▶ DO THIS: Render each line of the entries below as an item in a numbered list, omitting all blank lines.

▶ GIVEN RECORDS:

(begin)

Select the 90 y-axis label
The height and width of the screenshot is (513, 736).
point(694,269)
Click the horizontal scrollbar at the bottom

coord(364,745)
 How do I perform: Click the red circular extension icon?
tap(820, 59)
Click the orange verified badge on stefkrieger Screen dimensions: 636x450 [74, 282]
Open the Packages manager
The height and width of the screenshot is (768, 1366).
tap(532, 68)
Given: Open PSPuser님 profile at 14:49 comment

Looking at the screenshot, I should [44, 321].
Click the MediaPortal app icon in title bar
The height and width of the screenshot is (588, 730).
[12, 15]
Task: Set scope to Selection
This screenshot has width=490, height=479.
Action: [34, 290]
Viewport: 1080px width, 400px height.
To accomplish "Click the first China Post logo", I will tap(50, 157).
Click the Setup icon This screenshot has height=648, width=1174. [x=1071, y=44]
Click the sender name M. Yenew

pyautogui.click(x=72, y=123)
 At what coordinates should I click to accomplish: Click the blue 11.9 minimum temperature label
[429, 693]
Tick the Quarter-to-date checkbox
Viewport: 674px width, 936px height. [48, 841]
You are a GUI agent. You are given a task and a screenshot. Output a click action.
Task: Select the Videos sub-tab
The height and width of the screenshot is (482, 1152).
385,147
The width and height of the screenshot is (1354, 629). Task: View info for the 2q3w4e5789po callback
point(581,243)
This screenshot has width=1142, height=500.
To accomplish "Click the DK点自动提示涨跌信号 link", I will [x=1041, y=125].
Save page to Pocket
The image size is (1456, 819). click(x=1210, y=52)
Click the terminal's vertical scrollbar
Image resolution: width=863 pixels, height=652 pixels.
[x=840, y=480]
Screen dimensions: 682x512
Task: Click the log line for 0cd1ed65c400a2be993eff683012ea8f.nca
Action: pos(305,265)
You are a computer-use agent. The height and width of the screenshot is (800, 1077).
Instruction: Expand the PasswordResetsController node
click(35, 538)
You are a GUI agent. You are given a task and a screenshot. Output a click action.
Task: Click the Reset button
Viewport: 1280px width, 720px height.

(end)

▶ ANSWER TO THIS PROBLEM:
1. Select the 90 y-axis label
2. The height and width of the screenshot is (513, 736).
3. point(694,269)
4. Click the horizontal scrollbar at the bottom
5. coord(364,745)
6.  How do I perform: Click the red circular extension icon?
7. tap(820, 59)
8. Click the orange verified badge on stefkrieger Screen dimensions: 636x450 [74, 282]
9. Open the Packages manager
10. The height and width of the screenshot is (768, 1366).
11. tap(532, 68)
12. Given: Open PSPuser님 profile at 14:49 comment
13. Looking at the screenshot, I should [44, 321].
14. Click the MediaPortal app icon in title bar
15. The height and width of the screenshot is (588, 730).
16. [12, 15]
17. Task: Set scope to Selection
18. This screenshot has width=490, height=479.
19. Action: [34, 290]
20. Viewport: 1080px width, 400px height.
21. To accomplish "Click the first China Post logo", I will tap(50, 157).
22. Click the Setup icon This screenshot has height=648, width=1174. [x=1071, y=44]
23. Click the sender name M. Yenew
24. pyautogui.click(x=72, y=123)
25.  At what coordinates should I click to accomplish: Click the blue 11.9 minimum temperature label
26. [429, 693]
27. Tick the Quarter-to-date checkbox
28. Viewport: 674px width, 936px height. [48, 841]
29. You are a GUI agent. You are given a task and a screenshot. Output a click action.
30. Task: Select the Videos sub-tab
31. The height and width of the screenshot is (482, 1152).
32. 385,147
33. The width and height of the screenshot is (1354, 629). Task: View info for the 2q3w4e5789po callback
34. point(581,243)
35. This screenshot has width=1142, height=500.
36. To accomplish "Click the DK点自动提示涨跌信号 link", I will [x=1041, y=125].
37. Save page to Pocket
38. The image size is (1456, 819). click(x=1210, y=52)
39. Click the terminal's vertical scrollbar
40. Image resolution: width=863 pixels, height=652 pixels.
41. [x=840, y=480]
42. Screen dimensions: 682x512
43. Task: Click the log line for 0cd1ed65c400a2be993eff683012ea8f.nca
44. Action: pos(305,265)
45. You are a computer-use agent. The height and width of the screenshot is (800, 1077).
46. Instruction: Expand the PasswordResetsController node
47. click(35, 538)
48. You are a GUI agent. You are given a task and a screenshot. Output a click action.
49. Task: Click the Reset button
50. Viewport: 1280px width, 720px height.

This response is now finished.